• [Task to complete]:
Set down the material in full. Keep every line exactly as it is.

◆ ◆ ◆ ◆ ◆

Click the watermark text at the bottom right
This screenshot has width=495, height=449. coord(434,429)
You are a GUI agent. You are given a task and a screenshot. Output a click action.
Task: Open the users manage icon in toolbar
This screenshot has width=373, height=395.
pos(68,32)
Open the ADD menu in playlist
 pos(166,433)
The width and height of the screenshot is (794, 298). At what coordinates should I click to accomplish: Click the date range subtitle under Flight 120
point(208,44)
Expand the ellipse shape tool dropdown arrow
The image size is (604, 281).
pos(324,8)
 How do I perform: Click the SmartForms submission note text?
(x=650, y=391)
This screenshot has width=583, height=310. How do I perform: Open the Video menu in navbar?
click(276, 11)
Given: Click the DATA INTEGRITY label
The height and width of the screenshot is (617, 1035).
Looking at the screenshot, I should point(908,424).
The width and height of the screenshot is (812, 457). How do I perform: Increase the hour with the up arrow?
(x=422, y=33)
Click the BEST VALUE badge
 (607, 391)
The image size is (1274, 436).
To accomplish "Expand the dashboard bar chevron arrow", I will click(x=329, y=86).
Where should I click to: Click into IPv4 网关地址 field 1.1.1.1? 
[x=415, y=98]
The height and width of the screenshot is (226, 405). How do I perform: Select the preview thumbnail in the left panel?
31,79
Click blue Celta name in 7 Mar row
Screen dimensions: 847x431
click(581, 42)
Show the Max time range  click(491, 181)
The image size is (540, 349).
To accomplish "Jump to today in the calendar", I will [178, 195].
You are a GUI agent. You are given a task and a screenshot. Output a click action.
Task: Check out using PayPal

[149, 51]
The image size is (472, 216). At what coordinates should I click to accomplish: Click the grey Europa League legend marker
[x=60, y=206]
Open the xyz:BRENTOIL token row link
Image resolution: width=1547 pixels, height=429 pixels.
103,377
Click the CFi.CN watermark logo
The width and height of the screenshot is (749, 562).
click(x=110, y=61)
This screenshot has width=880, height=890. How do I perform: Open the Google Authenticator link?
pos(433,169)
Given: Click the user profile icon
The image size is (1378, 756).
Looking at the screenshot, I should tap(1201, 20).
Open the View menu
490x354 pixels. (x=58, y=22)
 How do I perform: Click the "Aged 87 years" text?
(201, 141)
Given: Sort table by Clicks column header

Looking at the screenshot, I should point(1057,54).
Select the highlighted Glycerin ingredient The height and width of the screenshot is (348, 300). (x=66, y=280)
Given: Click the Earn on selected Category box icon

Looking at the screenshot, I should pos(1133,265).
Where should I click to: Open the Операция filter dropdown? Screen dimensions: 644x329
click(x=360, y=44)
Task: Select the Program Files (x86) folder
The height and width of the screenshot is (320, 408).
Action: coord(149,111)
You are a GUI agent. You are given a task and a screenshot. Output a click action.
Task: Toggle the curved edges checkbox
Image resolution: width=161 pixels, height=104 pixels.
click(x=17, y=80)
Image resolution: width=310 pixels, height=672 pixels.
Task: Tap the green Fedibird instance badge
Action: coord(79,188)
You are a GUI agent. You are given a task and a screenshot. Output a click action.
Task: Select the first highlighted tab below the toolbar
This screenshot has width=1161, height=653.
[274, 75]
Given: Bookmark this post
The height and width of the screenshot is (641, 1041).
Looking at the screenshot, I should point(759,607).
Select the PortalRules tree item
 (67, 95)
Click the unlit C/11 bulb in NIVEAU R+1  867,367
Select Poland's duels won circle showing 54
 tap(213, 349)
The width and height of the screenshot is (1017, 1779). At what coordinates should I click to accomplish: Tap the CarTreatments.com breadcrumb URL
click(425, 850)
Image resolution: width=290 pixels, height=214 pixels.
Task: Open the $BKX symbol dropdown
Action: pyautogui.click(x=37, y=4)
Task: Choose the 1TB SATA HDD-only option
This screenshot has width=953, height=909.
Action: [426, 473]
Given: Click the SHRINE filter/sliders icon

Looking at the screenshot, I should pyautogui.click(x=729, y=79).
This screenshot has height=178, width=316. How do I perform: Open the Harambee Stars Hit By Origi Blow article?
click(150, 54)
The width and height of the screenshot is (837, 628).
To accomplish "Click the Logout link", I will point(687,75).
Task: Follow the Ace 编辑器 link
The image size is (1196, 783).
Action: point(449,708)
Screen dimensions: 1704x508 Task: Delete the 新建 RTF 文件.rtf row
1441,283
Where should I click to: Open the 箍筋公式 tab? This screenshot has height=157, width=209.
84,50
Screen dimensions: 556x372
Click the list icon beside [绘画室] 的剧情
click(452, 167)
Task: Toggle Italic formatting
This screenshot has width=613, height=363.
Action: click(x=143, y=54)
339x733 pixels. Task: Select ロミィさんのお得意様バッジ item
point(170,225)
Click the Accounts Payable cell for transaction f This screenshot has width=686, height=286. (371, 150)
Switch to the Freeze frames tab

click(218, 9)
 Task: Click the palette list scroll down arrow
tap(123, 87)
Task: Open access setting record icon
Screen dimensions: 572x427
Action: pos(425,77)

◆ ◆ ◆ ◆ ◆

• [Solution to this exercise]:
Click the watermark text at the bottom right
This screenshot has width=495, height=449. coord(434,429)
You are a GUI agent. You are given a task and a screenshot. Output a click action.
Task: Open the users manage icon in toolbar
This screenshot has width=373, height=395.
pos(68,32)
Open the ADD menu in playlist
 pos(166,433)
The width and height of the screenshot is (794, 298). At what coordinates should I click to accomplish: Click the date range subtitle under Flight 120
point(208,44)
Expand the ellipse shape tool dropdown arrow
The image size is (604, 281).
pos(324,8)
 How do I perform: Click the SmartForms submission note text?
(x=650, y=391)
This screenshot has width=583, height=310. How do I perform: Open the Video menu in navbar?
click(276, 11)
Given: Click the DATA INTEGRITY label
The height and width of the screenshot is (617, 1035).
Looking at the screenshot, I should point(908,424).
The width and height of the screenshot is (812, 457). How do I perform: Increase the hour with the up arrow?
(x=422, y=33)
Click the BEST VALUE badge
 (607, 391)
The image size is (1274, 436).
To accomplish "Expand the dashboard bar chevron arrow", I will click(x=329, y=86).
Where should I click to: Click into IPv4 网关地址 field 1.1.1.1? 
[x=415, y=98]
The height and width of the screenshot is (226, 405). How do I perform: Select the preview thumbnail in the left panel?
31,79
Click blue Celta name in 7 Mar row
Screen dimensions: 847x431
click(581, 42)
Show the Max time range  click(491, 181)
The image size is (540, 349).
To accomplish "Jump to today in the calendar", I will [178, 195].
You are a GUI agent. You are given a task and a screenshot. Output a click action.
Task: Check out using PayPal

[149, 51]
The image size is (472, 216). At what coordinates should I click to accomplish: Click the grey Europa League legend marker
[x=60, y=206]
Open the xyz:BRENTOIL token row link
Image resolution: width=1547 pixels, height=429 pixels.
103,377
Click the CFi.CN watermark logo
The width and height of the screenshot is (749, 562).
click(x=110, y=61)
This screenshot has width=880, height=890. How do I perform: Open the Google Authenticator link?
pos(433,169)
Given: Click the user profile icon
The image size is (1378, 756).
Looking at the screenshot, I should tap(1201, 20).
Open the View menu
490x354 pixels. (x=58, y=22)
 How do I perform: Click the "Aged 87 years" text?
(201, 141)
Given: Sort table by Clicks column header

Looking at the screenshot, I should point(1057,54).
Select the highlighted Glycerin ingredient The height and width of the screenshot is (348, 300). (x=66, y=280)
Given: Click the Earn on selected Category box icon

Looking at the screenshot, I should pos(1133,265).
Where should I click to: Open the Операция filter dropdown? Screen dimensions: 644x329
click(x=360, y=44)
Task: Select the Program Files (x86) folder
The height and width of the screenshot is (320, 408).
Action: coord(149,111)
You are a GUI agent. You are given a task and a screenshot. Output a click action.
Task: Toggle the curved edges checkbox
Image resolution: width=161 pixels, height=104 pixels.
click(x=17, y=80)
Image resolution: width=310 pixels, height=672 pixels.
Task: Tap the green Fedibird instance badge
Action: coord(79,188)
You are a GUI agent. You are given a task and a screenshot. Output a click action.
Task: Select the first highlighted tab below the toolbar
This screenshot has width=1161, height=653.
[274, 75]
Given: Bookmark this post
The height and width of the screenshot is (641, 1041).
Looking at the screenshot, I should point(759,607).
Select the PortalRules tree item
 (67, 95)
Click the unlit C/11 bulb in NIVEAU R+1  867,367
Select Poland's duels won circle showing 54
 tap(213, 349)
The width and height of the screenshot is (1017, 1779). At what coordinates should I click to accomplish: Tap the CarTreatments.com breadcrumb URL
click(425, 850)
Image resolution: width=290 pixels, height=214 pixels.
Task: Open the $BKX symbol dropdown
Action: pyautogui.click(x=37, y=4)
Task: Choose the 1TB SATA HDD-only option
This screenshot has width=953, height=909.
Action: [426, 473]
Given: Click the SHRINE filter/sliders icon

Looking at the screenshot, I should pyautogui.click(x=729, y=79).
This screenshot has height=178, width=316. How do I perform: Open the Harambee Stars Hit By Origi Blow article?
click(150, 54)
The width and height of the screenshot is (837, 628).
To accomplish "Click the Logout link", I will point(687,75).
Task: Follow the Ace 编辑器 link
The image size is (1196, 783).
Action: point(449,708)
Screen dimensions: 1704x508 Task: Delete the 新建 RTF 文件.rtf row
1441,283
Where should I click to: Open the 箍筋公式 tab? This screenshot has height=157, width=209.
84,50
Screen dimensions: 556x372
Click the list icon beside [绘画室] 的剧情
click(452, 167)
Task: Toggle Italic formatting
This screenshot has width=613, height=363.
Action: click(x=143, y=54)
339x733 pixels. Task: Select ロミィさんのお得意様バッジ item
point(170,225)
Click the Accounts Payable cell for transaction f This screenshot has width=686, height=286. (371, 150)
Switch to the Freeze frames tab

click(218, 9)
 Task: Click the palette list scroll down arrow
tap(123, 87)
Task: Open access setting record icon
Screen dimensions: 572x427
Action: pos(425,77)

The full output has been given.